TASK TO COMPLETE: Please repeat the data starting at the line that contains "Open タスク with" and ending at the end of the data, switching "dropdown" to "menu" and leaving everything else the same.

RECORD SET:
+ + +

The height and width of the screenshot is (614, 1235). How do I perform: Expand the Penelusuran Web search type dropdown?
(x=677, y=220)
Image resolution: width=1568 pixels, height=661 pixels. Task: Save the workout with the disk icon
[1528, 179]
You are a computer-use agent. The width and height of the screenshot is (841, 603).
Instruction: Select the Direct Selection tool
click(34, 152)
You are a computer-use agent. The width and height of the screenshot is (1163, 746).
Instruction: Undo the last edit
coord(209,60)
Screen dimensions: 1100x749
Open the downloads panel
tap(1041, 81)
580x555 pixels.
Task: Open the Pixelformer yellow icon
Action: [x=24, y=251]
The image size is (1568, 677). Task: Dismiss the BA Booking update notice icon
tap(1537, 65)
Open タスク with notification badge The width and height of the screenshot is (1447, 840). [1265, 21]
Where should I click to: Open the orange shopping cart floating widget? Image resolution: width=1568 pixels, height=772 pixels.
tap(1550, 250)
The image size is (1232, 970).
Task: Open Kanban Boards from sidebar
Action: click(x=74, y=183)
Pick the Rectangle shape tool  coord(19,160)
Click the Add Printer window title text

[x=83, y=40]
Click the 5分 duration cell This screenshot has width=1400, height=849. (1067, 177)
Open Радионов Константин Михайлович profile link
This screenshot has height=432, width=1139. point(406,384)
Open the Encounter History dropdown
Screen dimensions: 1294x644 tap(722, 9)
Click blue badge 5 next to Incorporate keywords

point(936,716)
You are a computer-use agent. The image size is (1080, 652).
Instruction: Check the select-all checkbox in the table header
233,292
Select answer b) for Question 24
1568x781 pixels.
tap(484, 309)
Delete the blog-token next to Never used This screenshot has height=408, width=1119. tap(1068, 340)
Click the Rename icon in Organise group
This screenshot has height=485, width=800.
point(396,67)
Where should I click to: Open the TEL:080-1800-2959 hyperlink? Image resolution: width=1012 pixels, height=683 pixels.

+ + +

SOLVED EXERCISE:
Open タスク with notification badge The width and height of the screenshot is (1447, 840). [1265, 21]
Where should I click to: Open the orange shopping cart floating widget? Image resolution: width=1568 pixels, height=772 pixels.
tap(1550, 250)
The image size is (1232, 970).
Task: Open Kanban Boards from sidebar
Action: click(x=74, y=183)
Pick the Rectangle shape tool  coord(19,160)
Click the Add Printer window title text

[x=83, y=40]
Click the 5分 duration cell This screenshot has width=1400, height=849. (1067, 177)
Open Радионов Константин Михайлович profile link
This screenshot has height=432, width=1139. point(406,384)
Open the Encounter History menu
Screen dimensions: 1294x644 tap(722, 9)
Click blue badge 5 next to Incorporate keywords

point(936,716)
You are a computer-use agent. The image size is (1080, 652).
Instruction: Check the select-all checkbox in the table header
233,292
Select answer b) for Question 24
1568x781 pixels.
tap(484, 309)
Delete the blog-token next to Never used This screenshot has height=408, width=1119. tap(1068, 340)
Click the Rename icon in Organise group
This screenshot has height=485, width=800.
point(396,67)
Where should I click to: Open the TEL:080-1800-2959 hyperlink? Image resolution: width=1012 pixels, height=683 pixels.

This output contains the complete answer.